— start TEXT SECTION —

07 June 1805 - 12 January 1854 (buried in Southampton Cemetery)

Second known child of Georg Philip and Elizabeth Lane, born in Lymington, died at 24 Portland Place, Southampton.

Married Charlotte Amelia Lyte 20.06.1809 - 03 June 1863 - Half sister to The Rev. Henry Francis Lyte on 20 June 1835, at Christchurch.

There were two children
1 - George Philip 24 April 1836 - ? 1875 (no death register found)

2 - Frederick Charles 30 October 1837 - 1838 1st qtr. (no trace of the registry birth)

Professor of Music; Violinist, pianist, composer of ballads and ballroom music. Conducted the famous violinist, Pagannini at a Southampton Concert on 30 August 1832.

This information is recorded in The Dictionary of National Biography.

Organist at St. Thomas Church, Lymington; St Michael's Church, Basingstoke in 1830; St Lawrence with St. John's Church, Southampton and All Saints Church, Southampton 1845 - 1854

Past Provincial Grand Organist of Hampshire

Composed music for six Songs of the Mid-Watch written by Captain Willis Johnson RN.

In 1849 Philip wrote the words and music for 'King Alfred in the Danish Camp' dedicated to John Parry Junior and Published by C. Jefferies 21 Soho Square, London. (Only one copy of this survives in the Northampton Museum)

Elected member of the Contrapunctists Society, having written the required Fugue in four parts - the highest attainment of theorists.

Philip gave numerous concerts throughout Hampshire, Dorset and the Isle of Wight Region along with his Father and brothers, Charles, William and Robert.

— end TEXT SECTION —
— start COLLECTED DATA —

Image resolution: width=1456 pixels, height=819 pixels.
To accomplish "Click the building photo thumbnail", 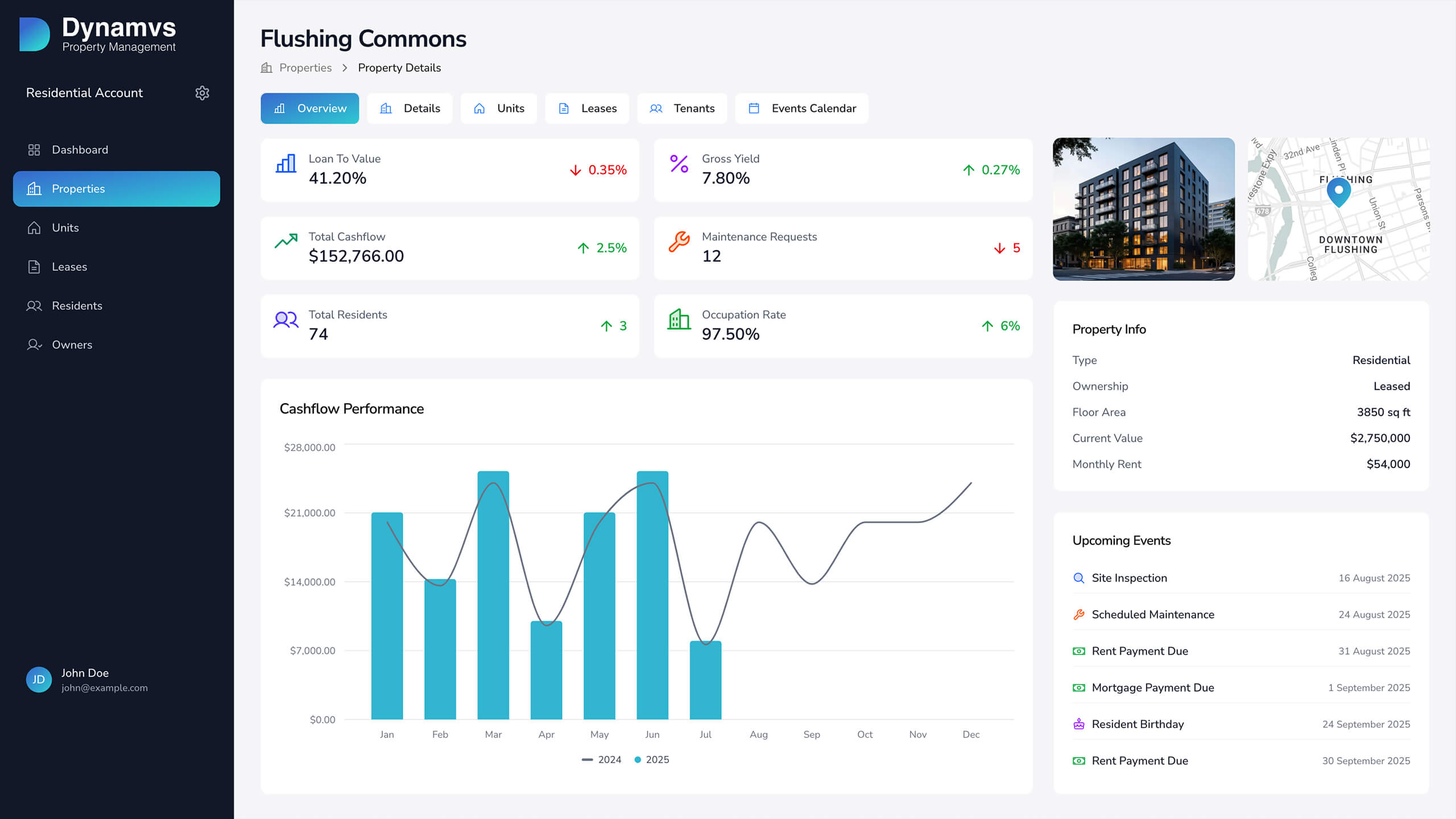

— end COLLECTED DATA —

### GIVEN INSTRUCTION 1
Summarize the biographical note about the musician Philip in two sentences.
### GIVEN INSTRUCTION 2
Carry on the biographical note about the musician Philip, starting right after its final sentence.

### EXERCISE OUTPUT 1
Philip was born in Lymington in 1805 to Georg Philip and Elizabeth Lane and died in Southampton in 1854, and he married Charlotte Amelia Lyte in 1835 and had two children. A professor of music, violinist, pianist and composer, he was organist at churches in Lymington, Basingstoke and Southampton, conducted a famous violinist at a Southampton concert in 1832, and gave numerous concerts in Hampshire, Dorset and the Isle of Wight region with his father and brothers.

### EXERCISE OUTPUT 2
He suffered with Bronchitis

Philip wrote a book called "Tales of the New Forest". The book was written and printed in 1850 and only one or two elderly copies remain. Bill Klitz wanted to reprint the book and collected some items towards this, but no progress was made at that time. Bob wished to try again for a reprint and with use of Ann's computer new copies are now available. Some punctuation has been altered to make it easier to read but Bob selected appropriate pictures to enhance the plain text. You can read some samples from the original book.

Copies of the book can be obtained from the Lymington Museum. Telephone: 01590 676969 - EMAIL or by sending a request email from the links at the top of most pages

You can now read the whole book Tales of The New Forest in pdf format

The Hampshire Telegraph Saturday October 15th 1831

Our anticipations were more than realised on Thursday last at the Musical Festival at Lymington, on the occasion of opening the new organ in the church, built by Mr. Walker of London.
The performance commenced with the opening of the organ by Mr. P. Klitz, which gave us an opportunity of appreciating the very great merits of the instrument; and was followed by a selection from The Messiah, The Creation etc.
The solo performers, Miss George, Mr. A. Loder, Mr. C. Klitz and Mr C. H. Purday, acquitted themselves much to the satisfaction of a very numerous and respectable company. The choruses were most ably performed, and did great credit to the gentlemen amateurs, mostly of the town, as well as to their leader, Mr. P. Klitz, whose taste, judgement and execution were the theme of universal praise amongst the best judges present.

The Hampshire Times 21 January 1839

"The lovers of music were, last evening, Friday 25 January, gratified with a treat of no ordinary character - the Hungarian Singers' Concert at the Royal Victoria Assembly Rooms.
The pieces selected were principally national and performed in a manner the most astonishing. Imitations of various instruments were given with wonderful effect; indeed the illusion was so perfect that the spectator might readily imagine he was listening to a full instrumental band, instead of human voices; it is quite impossible to describe it.
The Hungarians must be heard to be only appreciated; and it is understood they are about to give concerts at Portsmouth; we recommend everyone to hear them. Mr P. Klitz presided at the piano with his usual ability.

Hampshire Telegraph 24 February 1840

An account of the burial of Sir Harry Burrard Neale, who was for many years M.P. for Lymington.
"At Lymington church Mr P. Klitz presided at the organ".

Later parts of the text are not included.